The FX loop has the same dedicated 1/4 I/O without a wet/dry blend control. The FX loop is always on, so you’ll need to rely on turning any effects on or off at the pedals themselves rather than the global foot switch like on the ROXi. The ‘send’ jack can also act as a dedicated tuner output without the need to use the ‘return.’

The final pot on the top panel (in addition to the stepped gain knob and low/high EQ shelves) is the dedicated boost (up to +10dB), engaged by the left foot switch. There are no additional DIP switches on the side panel of the REX.

The rear panel also includes the 1/4 amp output, XLR DI output and a 9V DC barrel power connecter (as opposed to the full IEC connection needed for the ROXi).

Playing with ROXi and REX

ROXi and REX are geared for live use, but they absolutely compete with any high-end rack-mounted preamps in your studio. The preamps are clean and extremely low noise while offering ample headroom and clarity. Packing a top-notch preamp for every gig enables a more consistent and reliable sound, plus you get the added flexibility of using pedals on voice or other acoustic instruments.

I did most of my testing in the studio on vocals and acoustic guitar. Adding a tap tempo delay on the voice gets instantly creative, especially if you start throwing expression pedals into the mix. The DigiTech Whammy pedal also provided some wild vocal fun. I particularly enjoyed the octave doubling for a unique, real-time vocal effect. Here, the wet/dry blend played nicely, giving control over how loud that doubled octave sounded in the mix. The potential here is truly limitless.

The sound designer in me couldn’t help but use this as an opportunity to mic and record everyday sounds through various guitar pedals. Mangled sounds with overdrive, whammy and a tape delay contributed to some unique recordings and outside-the-box sound effects.

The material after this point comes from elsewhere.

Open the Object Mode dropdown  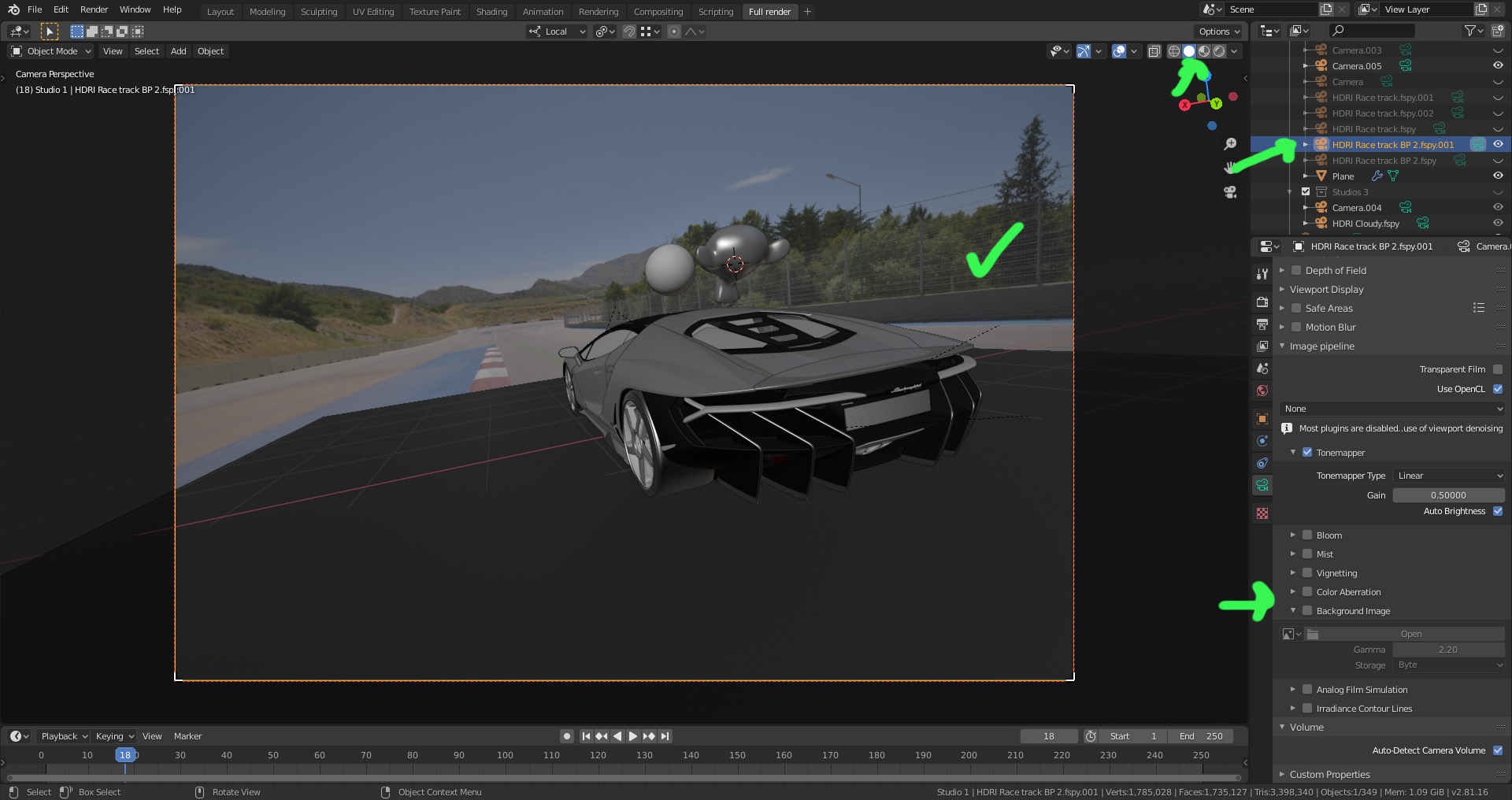51,51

Grace did an excellent job distilling the most essential features from the ROXi into the REX. On the ROXi, I typically ran the FX wet/dry blend at 100% anyway, so omitting the dedicated pot wasn’t a big deal (for me). The biggest thing I missed on the REX was the mid-band EQ. But with the low and high shelves still on board, plenty of tone shaping is still available (and you can always employ an EQ pedal in the loop to bridge the gap). The REX is also easier to fit onto a pedal board, especially considering the 9V barrel connector instead of an IEC for power. The little sibling packs a punch!

Final Thoughts

Both the ROXi and REX are thoughtful and well-designed. Anything built around a Grace Design mic preamp is already destined for greatness, but the rest of the features elevate the whole experience. They are compact, rugged and road ready. The Grace Design pedigree is fairly reflected in its price tag, but this investment will last years. That’s right, vocalists…it’s your turn to start buying pedals and loading in some of your own gear to the gig!